◆ **GOAL OF THE EXERCISE**: The entries shown here must be retyped in full, with no pictures included.

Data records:

----

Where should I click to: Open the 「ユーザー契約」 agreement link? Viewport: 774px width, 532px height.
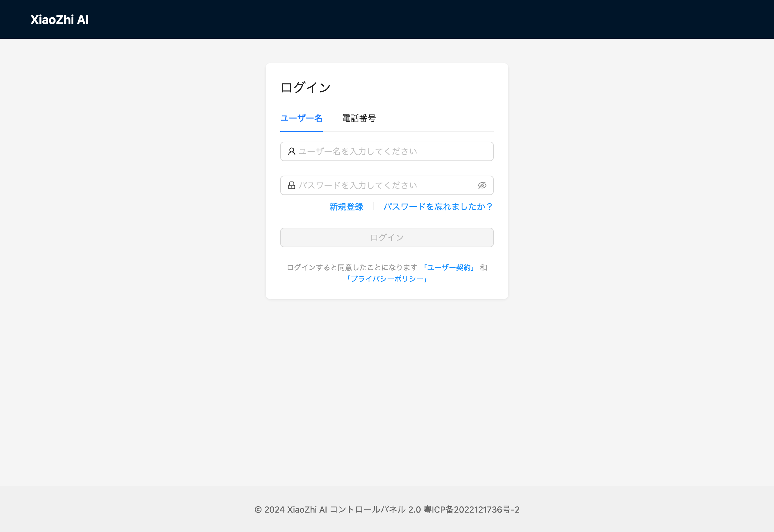449,267
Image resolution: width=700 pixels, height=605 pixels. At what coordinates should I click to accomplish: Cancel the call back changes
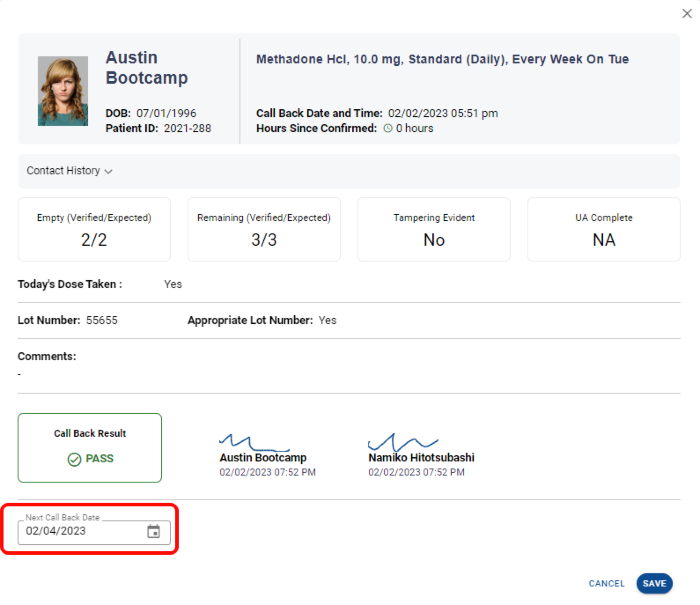(606, 583)
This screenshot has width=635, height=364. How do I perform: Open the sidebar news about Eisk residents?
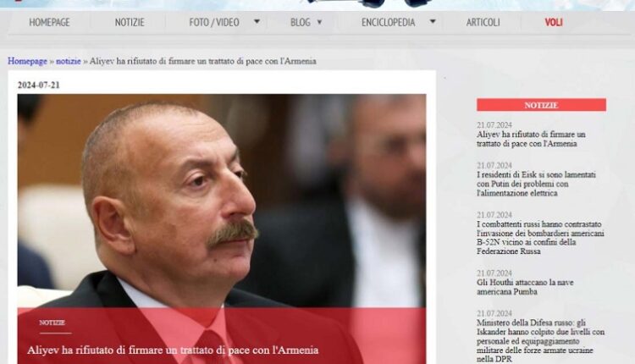click(535, 184)
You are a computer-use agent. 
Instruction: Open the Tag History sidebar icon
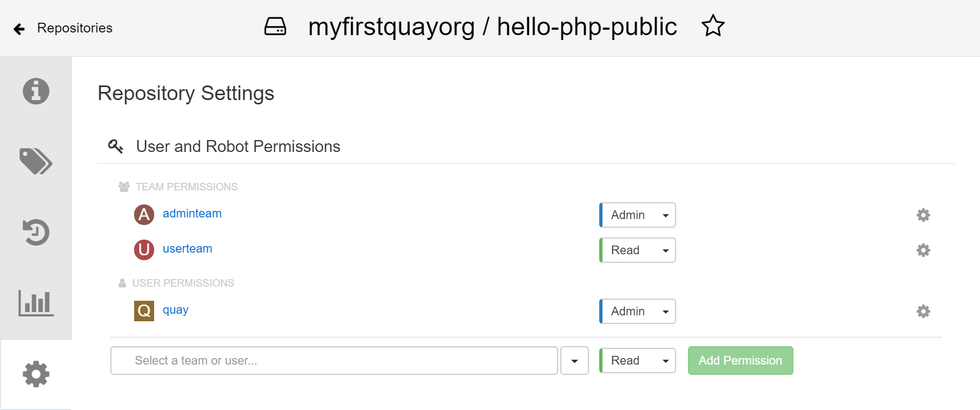(x=36, y=232)
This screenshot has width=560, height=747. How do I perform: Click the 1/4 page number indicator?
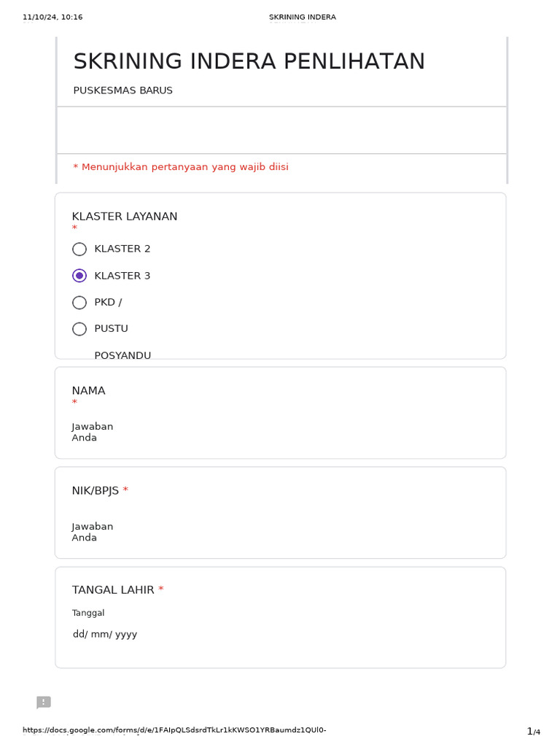click(x=533, y=732)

----

◆ **OUTPUT**:
Where should I click to: Open the 「ユーザー契約」 agreement link? Viewport: 774px width, 532px height.
449,267
Image resolution: width=700 pixels, height=605 pixels. At what coordinates should I click to accomplish: Cancel the call back changes
(606, 583)
This screenshot has width=635, height=364. How do I perform: Open the sidebar news about Eisk residents?
click(535, 184)
You are a computer-use agent. 
Instruction: Open the Tag History sidebar icon
(x=36, y=232)
This screenshot has width=560, height=747. How do I perform: Click the 1/4 page number indicator?
click(x=533, y=732)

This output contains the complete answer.